Réglages pour limiter l'autophonation active

En cas d’autophonation active ou amplusion, il faudra agir sur les paramètres de l’aide auditive pour diminuer la gêne ressentie par le patient. La vue audiologique dans Genie 2 permet d’observer l’amplification fournie par l’appareil sur la propre voix de l’utilisateur. Cette visualisation permet donc à l’audioprothésiste d’identifier les bandes de fréquences responsables de l'inconfort et d’ajuster les niveaux en conséquence.

Si l’amplification sur les fréquences moyennes est importante, alors il est recommandé de les réduire et d’évaluer si le phénomène continu, étant plus susceptibles de provoquer cette sensation de suramplification. Contrairement à ce qu’on peut croire, réduire les fréquences graves a, bien souvent, peu d’effet. En effet, ces fréquences sont, en général, peu amplifiées.

 

Exemple sur une vue audiologique :

Voici une petite astuce en cas d'autophonation active si vous hésitez à baisser les sons forts ou à baisser les sons faibles. Car cela dépend bien sûr de chaque cas. Même si le premier réflexe est de baisser les voix graves, la plupart du temps l'aide auditive n'amplifie que très peu la voix de l'utilisateur sur ces fréquences.

graphique

En passant sur la vue audiologique, la visualisation de la gêne devient plus évidente. Pour la trouver, cliquez sur la première icône entre les deux courbes de gain puis en dessous choisir « sa propre voix ». Cela permet d'avoir une vue d'ensemble sur l'amplification fournie par l'aide auditive sur la voix de l'utilisateur ; en d’autres termes, d’indiquer si l'amplification amène le spectre de la parole juste au-dessus du seuil d'audition ou bien plus loin.

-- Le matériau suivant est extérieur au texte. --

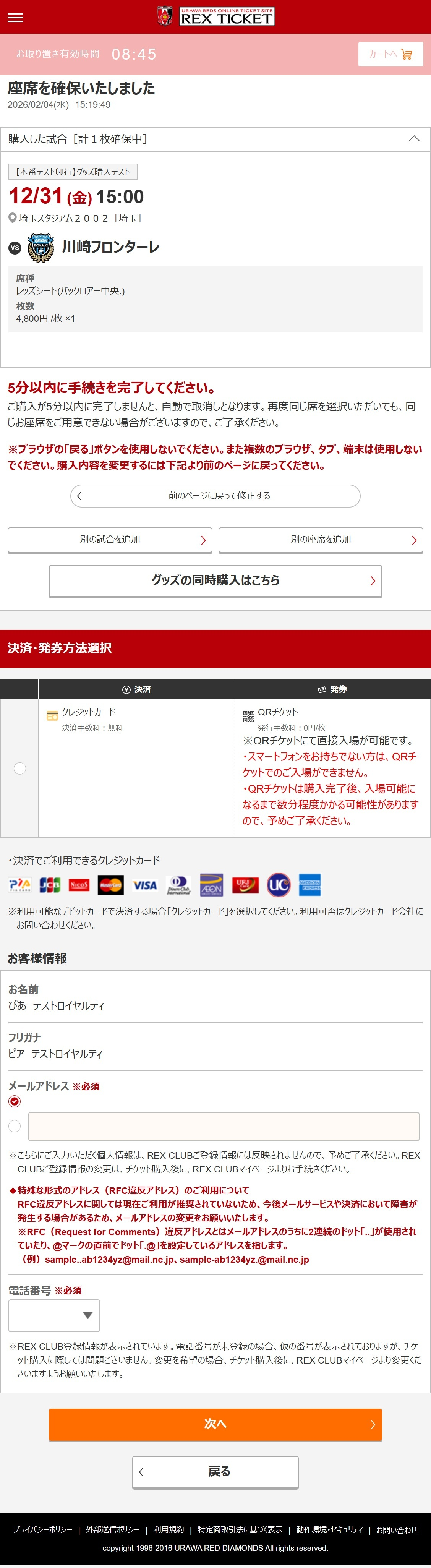The width and height of the screenshot is (431, 1568).
Task: Go to cart with カートへ button
Action: tap(390, 54)
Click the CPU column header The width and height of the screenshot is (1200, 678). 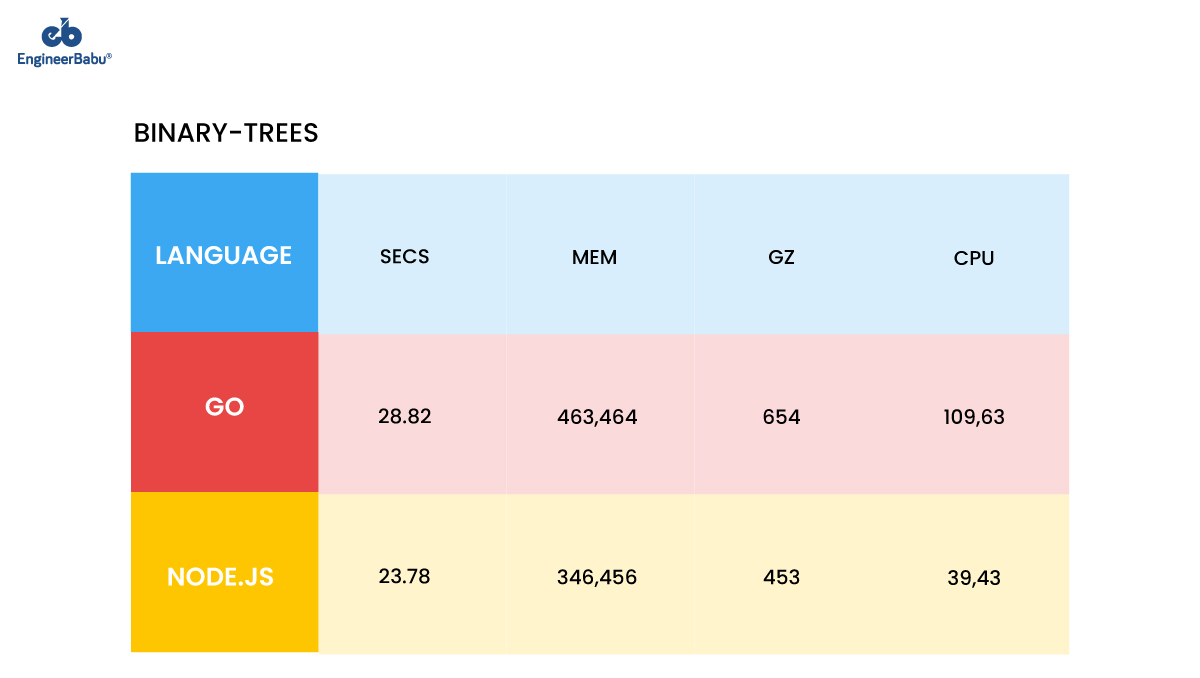(974, 258)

Si sur les moyennes fréquences l'amplification est importante, il peut être intéressant de les baisser sur tous les niveaux d’entrée et de demander à l'utilisateur si le phénomène diminue. Si sa réponse est oui, on a alors la confirmation de travailler sur la bande de fréquences concernée.

L’analyse du spectre de la parole de la voix de l'utilisateur, banane grise, va alors aider à affiner le réglage sur les niveaux d’entrée concernés.

Prenons un exemple : sur le 1000 Hz le spectre est compris entre 40 et 70dB HL soit entre 35 et 65 dB SPL. Donc pas la peine d'aller modifier les Ne 80, juste les niveaux d'entrée 45 et 65 suffiront.

Enfin sur les hautes fréquences, il convient de regarder l’audibilité de la propre voix de l'utilisateur (zone grise). Si ce spectre ne dépassait pas ou peu le seuil d'audibilité du porteur et qu’avec les aides auditives, ce seuil est désormais un peu dépassé, le problème n'est pas dû à une suramplification mais au fait que ces fréquences sont de nouveau audibles grâce aux aides auditives. Un temps d'adaptation sera donc nécessaire.

 

Ne pas sous-estimer le pouvoir de l’habituation

Si le patient est un nouvel utilisateur, la gêne peut venir de sa découverte des appareils auditifs, notamment réentendre des sons qu’il avait perdus. Ces fréquences, auparavant inaudibles, peuvent devenir désagréables pendant une période d’adaptation, donnant l’impression que la voix est trop forte mais c’est en réalité le cerveau qui a perdu l’habitude de gérer ces fréquences. 

Dans ces cas spécifiques, réduire légèrement l’amplification sur certaines bandes de fréquence peuvent faciliter la transition. Lorsque le patient s’est habitué à son nouvel appareil auditif, il convient de rectifier les ajustements en conséquence.

 

Résoudre les gênes liées à l’autophonation n’est pas une science exacte et reste un chemin à parcourir main dans la main avec le patient. Cela suppose de trouver l’équilibre idéal entre confort auditif et performances de l’aide auditive pour une satisfaction idéale de l’utilisateur.